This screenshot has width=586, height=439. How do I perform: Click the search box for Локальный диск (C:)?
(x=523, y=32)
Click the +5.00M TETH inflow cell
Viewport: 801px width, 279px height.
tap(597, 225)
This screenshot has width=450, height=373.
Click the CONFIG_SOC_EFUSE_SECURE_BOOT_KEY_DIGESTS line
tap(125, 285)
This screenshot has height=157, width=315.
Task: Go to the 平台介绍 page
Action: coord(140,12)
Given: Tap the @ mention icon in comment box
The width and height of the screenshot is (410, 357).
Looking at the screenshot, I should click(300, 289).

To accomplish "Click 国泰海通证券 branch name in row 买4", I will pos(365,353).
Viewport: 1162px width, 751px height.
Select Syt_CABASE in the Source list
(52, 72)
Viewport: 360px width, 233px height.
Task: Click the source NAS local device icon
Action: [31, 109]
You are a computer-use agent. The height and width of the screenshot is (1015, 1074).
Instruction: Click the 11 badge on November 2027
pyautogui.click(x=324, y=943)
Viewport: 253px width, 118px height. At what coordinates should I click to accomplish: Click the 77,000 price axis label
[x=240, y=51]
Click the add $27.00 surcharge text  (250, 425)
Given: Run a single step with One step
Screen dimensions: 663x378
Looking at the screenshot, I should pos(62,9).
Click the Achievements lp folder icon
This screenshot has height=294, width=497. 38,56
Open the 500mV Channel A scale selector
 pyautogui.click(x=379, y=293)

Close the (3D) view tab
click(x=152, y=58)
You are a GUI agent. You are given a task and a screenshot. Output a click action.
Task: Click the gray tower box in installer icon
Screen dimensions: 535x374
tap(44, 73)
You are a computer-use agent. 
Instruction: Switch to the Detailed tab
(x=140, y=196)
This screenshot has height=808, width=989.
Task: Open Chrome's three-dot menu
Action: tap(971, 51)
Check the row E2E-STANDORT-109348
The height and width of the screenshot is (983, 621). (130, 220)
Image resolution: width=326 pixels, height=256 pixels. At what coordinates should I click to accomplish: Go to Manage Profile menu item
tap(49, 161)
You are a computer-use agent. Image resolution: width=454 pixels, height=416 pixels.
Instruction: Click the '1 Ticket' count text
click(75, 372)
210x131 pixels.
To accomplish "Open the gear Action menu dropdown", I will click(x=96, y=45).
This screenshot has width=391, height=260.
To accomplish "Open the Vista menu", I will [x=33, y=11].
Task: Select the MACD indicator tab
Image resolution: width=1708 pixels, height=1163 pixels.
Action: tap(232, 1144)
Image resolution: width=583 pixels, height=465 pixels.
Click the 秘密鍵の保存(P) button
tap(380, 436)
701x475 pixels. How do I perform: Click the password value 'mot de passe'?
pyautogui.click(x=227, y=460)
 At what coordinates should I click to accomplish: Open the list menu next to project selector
◇ ◇ ◇ ◇ ◇ ◇ ◇
- **PROBLEM DESCRIPTION**
Using the same words as the original, repeat the records above.

- **ANSWER TO THE EXERCISE**
This screenshot has width=586, height=439. How do I perform: Click the search box for Локальный диск (C:)?
(x=523, y=32)
Click the +5.00M TETH inflow cell
Viewport: 801px width, 279px height.
tap(597, 225)
This screenshot has width=450, height=373.
Click the CONFIG_SOC_EFUSE_SECURE_BOOT_KEY_DIGESTS line
tap(125, 285)
This screenshot has height=157, width=315.
Task: Go to the 平台介绍 page
Action: coord(140,12)
Given: Tap the @ mention icon in comment box
The width and height of the screenshot is (410, 357).
Looking at the screenshot, I should click(300, 289).

To accomplish "Click 国泰海通证券 branch name in row 买4", I will pos(365,353).
Viewport: 1162px width, 751px height.
Select Syt_CABASE in the Source list
(52, 72)
Viewport: 360px width, 233px height.
Task: Click the source NAS local device icon
Action: [31, 109]
You are a computer-use agent. The height and width of the screenshot is (1015, 1074).
Instruction: Click the 11 badge on November 2027
pyautogui.click(x=324, y=943)
Viewport: 253px width, 118px height. At what coordinates should I click to accomplish: Click the 77,000 price axis label
[x=240, y=51]
Click the add $27.00 surcharge text  (250, 425)
Given: Run a single step with One step
Screen dimensions: 663x378
Looking at the screenshot, I should pos(62,9).
Click the Achievements lp folder icon
This screenshot has height=294, width=497. 38,56
Open the 500mV Channel A scale selector
 pyautogui.click(x=379, y=293)

Close the (3D) view tab
click(x=152, y=58)
You are a GUI agent. You are given a task and a screenshot. Output a click action.
Task: Click the gray tower box in installer icon
Screen dimensions: 535x374
tap(44, 73)
You are a computer-use agent. 
Instruction: Switch to the Detailed tab
(x=140, y=196)
This screenshot has height=808, width=989.
Task: Open Chrome's three-dot menu
Action: tap(971, 51)
Check the row E2E-STANDORT-109348
The height and width of the screenshot is (983, 621). (130, 220)
Image resolution: width=326 pixels, height=256 pixels. At what coordinates should I click to accomplish: Go to Manage Profile menu item
tap(49, 161)
You are a computer-use agent. Image resolution: width=454 pixels, height=416 pixels.
Instruction: Click the '1 Ticket' count text
click(75, 372)
210x131 pixels.
To accomplish "Open the gear Action menu dropdown", I will click(x=96, y=45).
This screenshot has width=391, height=260.
To accomplish "Open the Vista menu", I will [x=33, y=11].
Task: Select the MACD indicator tab
Image resolution: width=1708 pixels, height=1163 pixels.
Action: tap(232, 1144)
Image resolution: width=583 pixels, height=465 pixels.
Click the 秘密鍵の保存(P) button
tap(380, 436)
701x475 pixels. How do I perform: Click the password value 'mot de passe'?
pyautogui.click(x=227, y=460)
 At what coordinates should I click to accomplish: Open the list menu next to project selector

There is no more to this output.